→ **Activity 1**
List every distinct year that appears in the text about Puteri Saadong.
→ **Activity 2**
Please reproduce the part of the Puteri Saadong text between "Che Siti gave" and "15 years old.", inclusive.
→ **Activity 3**
Continue the text about Puteri Saadong from its last sentence.

→ **Text for analysis**
- Opening Delimiter -
= Puteri Saadong =

Malay queen

Puteri Saadong (died after 1671), was the queen regnant of Kelantan in 1667–1671. She was the adopted daughter of Siti Wan Kembang (Che Siti), the legendary Queen of Kelantan.

She was the daughter of Raja Loyor, the Raja of Jembal, and married Raja Abdullah.

Siti Wan Kembang, who ruled from 1610 to 1667, abdicated her throne in favor of her adopted daughter Puteri Saadong and Saadong ruled for four years before she was abducted by the Siamese and made a concubine of the king.

==Folklore==
Puteri Saadong was brought up in Bukit Marak by Che Siti, after her mother died.

Che Siti gave Puteri Saadong's hand in marriage to her cousin, Raja Abdullah bin al-Marhum Sultan Samiruddin, Raja of Kelantan-Selatan (Jembal) when the princess was only 15 years old.

She was captured by the Siamese and forced to become a concubine of King Narai of Siam (now Thailand) in order to spare her husband's life. Raja Abdullah vowed to wait for her return and never to remarry. However, after several years Raja Abdullah gave up and remarried.
- Closing Delimiter -
→ **Available data**
- Opening Delimiter -
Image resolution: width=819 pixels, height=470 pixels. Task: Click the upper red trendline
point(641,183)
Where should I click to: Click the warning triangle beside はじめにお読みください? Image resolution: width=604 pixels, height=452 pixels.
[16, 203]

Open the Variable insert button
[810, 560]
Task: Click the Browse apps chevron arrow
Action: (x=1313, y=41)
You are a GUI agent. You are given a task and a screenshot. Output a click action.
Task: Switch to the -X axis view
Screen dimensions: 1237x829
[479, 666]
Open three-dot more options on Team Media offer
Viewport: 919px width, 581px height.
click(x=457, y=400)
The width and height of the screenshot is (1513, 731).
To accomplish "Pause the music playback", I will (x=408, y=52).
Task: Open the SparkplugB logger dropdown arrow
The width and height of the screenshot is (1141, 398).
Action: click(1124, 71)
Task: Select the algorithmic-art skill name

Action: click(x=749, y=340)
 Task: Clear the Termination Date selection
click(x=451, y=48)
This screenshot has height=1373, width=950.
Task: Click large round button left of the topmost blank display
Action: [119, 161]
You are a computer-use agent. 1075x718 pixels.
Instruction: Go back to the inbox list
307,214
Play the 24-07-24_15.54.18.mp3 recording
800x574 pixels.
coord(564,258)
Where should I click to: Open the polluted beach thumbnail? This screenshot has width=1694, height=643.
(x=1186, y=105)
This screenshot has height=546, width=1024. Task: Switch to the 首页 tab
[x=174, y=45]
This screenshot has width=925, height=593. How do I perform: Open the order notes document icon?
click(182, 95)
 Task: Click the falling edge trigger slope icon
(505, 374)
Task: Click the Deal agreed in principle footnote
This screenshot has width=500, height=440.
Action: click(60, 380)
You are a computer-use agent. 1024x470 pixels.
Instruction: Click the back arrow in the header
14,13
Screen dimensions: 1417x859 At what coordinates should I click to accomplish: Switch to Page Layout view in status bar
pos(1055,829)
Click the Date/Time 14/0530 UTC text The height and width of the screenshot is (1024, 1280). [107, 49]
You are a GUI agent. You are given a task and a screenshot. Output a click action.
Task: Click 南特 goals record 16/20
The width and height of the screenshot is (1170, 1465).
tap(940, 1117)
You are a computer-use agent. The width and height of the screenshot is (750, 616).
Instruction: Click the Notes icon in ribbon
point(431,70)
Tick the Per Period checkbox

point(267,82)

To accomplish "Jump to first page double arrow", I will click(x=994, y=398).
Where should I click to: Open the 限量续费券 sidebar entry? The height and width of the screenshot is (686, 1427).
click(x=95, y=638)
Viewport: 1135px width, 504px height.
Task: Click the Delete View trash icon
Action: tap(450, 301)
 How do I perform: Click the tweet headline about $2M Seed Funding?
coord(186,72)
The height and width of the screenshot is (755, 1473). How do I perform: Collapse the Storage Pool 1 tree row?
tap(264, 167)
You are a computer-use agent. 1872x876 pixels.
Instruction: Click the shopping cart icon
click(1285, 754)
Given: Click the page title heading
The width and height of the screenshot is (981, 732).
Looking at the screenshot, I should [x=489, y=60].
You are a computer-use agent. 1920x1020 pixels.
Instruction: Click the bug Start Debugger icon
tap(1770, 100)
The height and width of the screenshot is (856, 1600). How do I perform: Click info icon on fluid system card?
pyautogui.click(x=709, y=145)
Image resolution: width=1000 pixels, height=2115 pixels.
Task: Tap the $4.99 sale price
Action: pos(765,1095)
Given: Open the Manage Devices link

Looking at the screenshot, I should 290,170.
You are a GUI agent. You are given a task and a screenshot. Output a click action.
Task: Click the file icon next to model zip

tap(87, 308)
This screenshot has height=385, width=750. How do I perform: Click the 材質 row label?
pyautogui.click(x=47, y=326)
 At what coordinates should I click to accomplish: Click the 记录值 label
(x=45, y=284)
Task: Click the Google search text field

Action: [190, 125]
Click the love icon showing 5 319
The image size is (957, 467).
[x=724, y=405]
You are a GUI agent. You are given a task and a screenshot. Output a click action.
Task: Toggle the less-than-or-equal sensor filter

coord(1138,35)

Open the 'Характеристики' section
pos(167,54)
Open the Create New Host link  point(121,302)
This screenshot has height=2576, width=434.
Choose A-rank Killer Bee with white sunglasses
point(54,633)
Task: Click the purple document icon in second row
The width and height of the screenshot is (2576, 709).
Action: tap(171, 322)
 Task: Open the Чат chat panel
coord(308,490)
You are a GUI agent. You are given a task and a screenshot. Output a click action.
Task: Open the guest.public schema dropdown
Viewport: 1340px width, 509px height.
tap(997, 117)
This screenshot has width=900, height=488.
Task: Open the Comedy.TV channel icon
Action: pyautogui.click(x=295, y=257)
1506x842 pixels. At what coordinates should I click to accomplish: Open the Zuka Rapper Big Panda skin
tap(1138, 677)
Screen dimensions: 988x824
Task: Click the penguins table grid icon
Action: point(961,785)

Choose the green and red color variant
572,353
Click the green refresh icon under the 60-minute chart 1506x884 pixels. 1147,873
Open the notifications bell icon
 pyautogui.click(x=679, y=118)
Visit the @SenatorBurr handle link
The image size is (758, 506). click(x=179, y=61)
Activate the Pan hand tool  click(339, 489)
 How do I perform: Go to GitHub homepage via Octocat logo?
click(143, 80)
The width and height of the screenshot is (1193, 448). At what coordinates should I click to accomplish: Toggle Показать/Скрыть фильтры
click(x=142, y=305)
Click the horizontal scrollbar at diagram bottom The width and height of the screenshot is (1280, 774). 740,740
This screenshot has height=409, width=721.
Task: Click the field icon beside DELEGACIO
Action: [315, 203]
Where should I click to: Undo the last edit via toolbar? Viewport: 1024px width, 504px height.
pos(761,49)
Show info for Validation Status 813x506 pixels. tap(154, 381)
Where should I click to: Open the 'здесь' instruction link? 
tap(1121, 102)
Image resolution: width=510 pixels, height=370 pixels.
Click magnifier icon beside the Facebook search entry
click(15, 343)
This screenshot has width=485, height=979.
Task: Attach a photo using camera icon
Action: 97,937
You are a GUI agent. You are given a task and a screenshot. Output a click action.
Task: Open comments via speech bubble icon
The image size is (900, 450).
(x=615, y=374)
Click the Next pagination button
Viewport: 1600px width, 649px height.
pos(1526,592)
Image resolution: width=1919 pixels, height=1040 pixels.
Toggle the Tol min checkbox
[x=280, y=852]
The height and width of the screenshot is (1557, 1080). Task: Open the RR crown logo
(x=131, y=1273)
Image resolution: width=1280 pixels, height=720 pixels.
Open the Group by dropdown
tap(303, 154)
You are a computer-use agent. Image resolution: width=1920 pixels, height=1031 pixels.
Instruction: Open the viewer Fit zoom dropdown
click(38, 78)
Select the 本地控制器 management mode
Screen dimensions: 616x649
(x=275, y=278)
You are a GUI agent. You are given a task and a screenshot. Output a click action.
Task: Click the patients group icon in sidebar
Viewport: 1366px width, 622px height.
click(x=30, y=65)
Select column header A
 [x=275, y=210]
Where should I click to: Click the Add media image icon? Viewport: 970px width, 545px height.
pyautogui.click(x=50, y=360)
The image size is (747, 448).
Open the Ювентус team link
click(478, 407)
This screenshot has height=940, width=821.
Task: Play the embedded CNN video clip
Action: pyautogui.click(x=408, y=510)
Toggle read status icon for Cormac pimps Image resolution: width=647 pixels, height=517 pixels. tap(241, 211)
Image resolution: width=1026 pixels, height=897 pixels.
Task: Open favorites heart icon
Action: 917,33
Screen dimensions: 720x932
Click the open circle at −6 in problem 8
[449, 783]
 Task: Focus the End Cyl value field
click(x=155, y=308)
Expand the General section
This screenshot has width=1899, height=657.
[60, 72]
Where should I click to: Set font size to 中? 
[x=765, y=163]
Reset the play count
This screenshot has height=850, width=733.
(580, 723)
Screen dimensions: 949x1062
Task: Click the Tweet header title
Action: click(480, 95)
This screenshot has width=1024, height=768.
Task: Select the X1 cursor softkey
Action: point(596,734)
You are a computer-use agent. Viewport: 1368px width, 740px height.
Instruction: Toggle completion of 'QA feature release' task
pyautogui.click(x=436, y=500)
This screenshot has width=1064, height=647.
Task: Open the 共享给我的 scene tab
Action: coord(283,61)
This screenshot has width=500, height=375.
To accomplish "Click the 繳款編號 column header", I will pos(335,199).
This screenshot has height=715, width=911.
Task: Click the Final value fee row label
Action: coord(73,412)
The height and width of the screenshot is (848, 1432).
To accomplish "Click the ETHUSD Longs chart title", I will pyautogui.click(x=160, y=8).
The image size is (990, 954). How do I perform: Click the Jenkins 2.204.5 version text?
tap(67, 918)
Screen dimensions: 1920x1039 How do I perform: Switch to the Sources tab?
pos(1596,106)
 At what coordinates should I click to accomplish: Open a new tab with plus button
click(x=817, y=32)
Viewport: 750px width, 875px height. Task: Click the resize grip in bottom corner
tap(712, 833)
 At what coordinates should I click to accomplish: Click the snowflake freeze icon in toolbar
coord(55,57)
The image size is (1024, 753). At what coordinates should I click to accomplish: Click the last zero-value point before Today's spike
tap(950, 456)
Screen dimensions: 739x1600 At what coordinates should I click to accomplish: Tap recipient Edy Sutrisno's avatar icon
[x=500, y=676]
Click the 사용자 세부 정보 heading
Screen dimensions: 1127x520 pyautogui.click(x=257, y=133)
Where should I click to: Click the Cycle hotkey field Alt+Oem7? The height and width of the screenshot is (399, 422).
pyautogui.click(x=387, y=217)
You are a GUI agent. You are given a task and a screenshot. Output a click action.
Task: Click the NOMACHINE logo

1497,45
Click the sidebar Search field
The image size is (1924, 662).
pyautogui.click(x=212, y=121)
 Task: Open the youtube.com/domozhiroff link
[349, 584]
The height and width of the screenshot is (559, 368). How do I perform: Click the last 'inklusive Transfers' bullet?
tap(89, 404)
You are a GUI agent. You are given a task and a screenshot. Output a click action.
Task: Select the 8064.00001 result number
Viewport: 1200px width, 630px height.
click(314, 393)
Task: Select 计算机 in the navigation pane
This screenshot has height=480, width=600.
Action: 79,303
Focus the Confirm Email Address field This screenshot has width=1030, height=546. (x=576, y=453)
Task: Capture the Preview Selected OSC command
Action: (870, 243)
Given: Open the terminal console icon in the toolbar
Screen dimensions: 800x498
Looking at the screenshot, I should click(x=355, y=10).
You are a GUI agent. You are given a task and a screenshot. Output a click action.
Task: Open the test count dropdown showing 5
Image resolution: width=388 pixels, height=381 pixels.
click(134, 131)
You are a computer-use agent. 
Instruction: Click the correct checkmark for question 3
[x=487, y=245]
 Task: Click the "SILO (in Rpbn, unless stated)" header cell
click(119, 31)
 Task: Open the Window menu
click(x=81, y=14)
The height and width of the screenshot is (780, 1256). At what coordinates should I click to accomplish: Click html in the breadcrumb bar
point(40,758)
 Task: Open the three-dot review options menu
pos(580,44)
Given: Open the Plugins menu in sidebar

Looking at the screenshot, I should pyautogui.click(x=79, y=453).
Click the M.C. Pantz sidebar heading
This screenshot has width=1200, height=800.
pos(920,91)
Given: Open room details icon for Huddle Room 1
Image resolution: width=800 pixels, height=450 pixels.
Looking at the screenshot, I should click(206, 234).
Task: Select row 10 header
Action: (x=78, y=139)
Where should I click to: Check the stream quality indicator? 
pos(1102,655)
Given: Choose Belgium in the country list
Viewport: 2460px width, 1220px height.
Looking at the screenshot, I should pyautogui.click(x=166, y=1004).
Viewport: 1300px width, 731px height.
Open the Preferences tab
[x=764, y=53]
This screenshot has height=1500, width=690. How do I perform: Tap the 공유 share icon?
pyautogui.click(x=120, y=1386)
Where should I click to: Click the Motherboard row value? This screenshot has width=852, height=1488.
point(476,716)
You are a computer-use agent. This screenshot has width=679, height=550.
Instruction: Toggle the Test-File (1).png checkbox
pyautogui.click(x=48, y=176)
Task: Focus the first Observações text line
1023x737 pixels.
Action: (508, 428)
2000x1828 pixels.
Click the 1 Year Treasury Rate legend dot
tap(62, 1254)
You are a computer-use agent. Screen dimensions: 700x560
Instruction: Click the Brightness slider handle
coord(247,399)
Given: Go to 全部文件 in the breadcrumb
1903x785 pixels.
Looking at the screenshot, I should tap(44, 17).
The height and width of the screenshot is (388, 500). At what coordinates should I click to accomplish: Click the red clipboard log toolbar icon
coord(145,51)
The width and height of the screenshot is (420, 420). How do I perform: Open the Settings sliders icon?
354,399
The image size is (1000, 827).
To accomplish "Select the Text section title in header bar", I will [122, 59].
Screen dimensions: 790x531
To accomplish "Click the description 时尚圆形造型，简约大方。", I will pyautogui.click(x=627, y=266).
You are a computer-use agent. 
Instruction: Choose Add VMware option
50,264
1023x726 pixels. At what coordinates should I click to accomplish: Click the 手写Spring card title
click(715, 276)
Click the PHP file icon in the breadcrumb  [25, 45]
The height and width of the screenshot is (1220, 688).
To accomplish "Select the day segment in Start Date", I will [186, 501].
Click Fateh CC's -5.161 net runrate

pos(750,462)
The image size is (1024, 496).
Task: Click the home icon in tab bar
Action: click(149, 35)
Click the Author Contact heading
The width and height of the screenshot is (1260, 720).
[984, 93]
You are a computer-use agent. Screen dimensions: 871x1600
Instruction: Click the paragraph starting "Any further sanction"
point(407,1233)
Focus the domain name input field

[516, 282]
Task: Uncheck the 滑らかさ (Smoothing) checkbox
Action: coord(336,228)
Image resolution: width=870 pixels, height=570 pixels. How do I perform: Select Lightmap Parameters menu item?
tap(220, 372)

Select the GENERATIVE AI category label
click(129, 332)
- Closing Delimiter -
→ **Written reply 1**
1610, 1667, 1671

→ **Written reply 2**
Che Siti gave Puteri Saadong's hand in marriage to her cousin, Raja Abdullah bin al-Marhum Sultan Samiruddin, Raja of Kelantan-Selatan (Jembal) when the princess was only 15 years old.

→ **Written reply 3**
When Puteri Saadong returned to Bukit Marak after she managed to heal the King Narai of Siam who promised her freedom if she can heal his disease, she found Raja Abdullah remarried with a princess who used to envy her marital status with Raja Abdullah before, a quarrel ensued. It was believed that Puteri Saadong, overwhelmed with rage, killed Raja Abdullah with her hair pin.

After the incident, Puteri Saadong left Bukit Marak and subsequently disappeared. Raja Abdullah's tomb can still be seen at Padang Halban, Melor in the district of Bachok, Kelantan.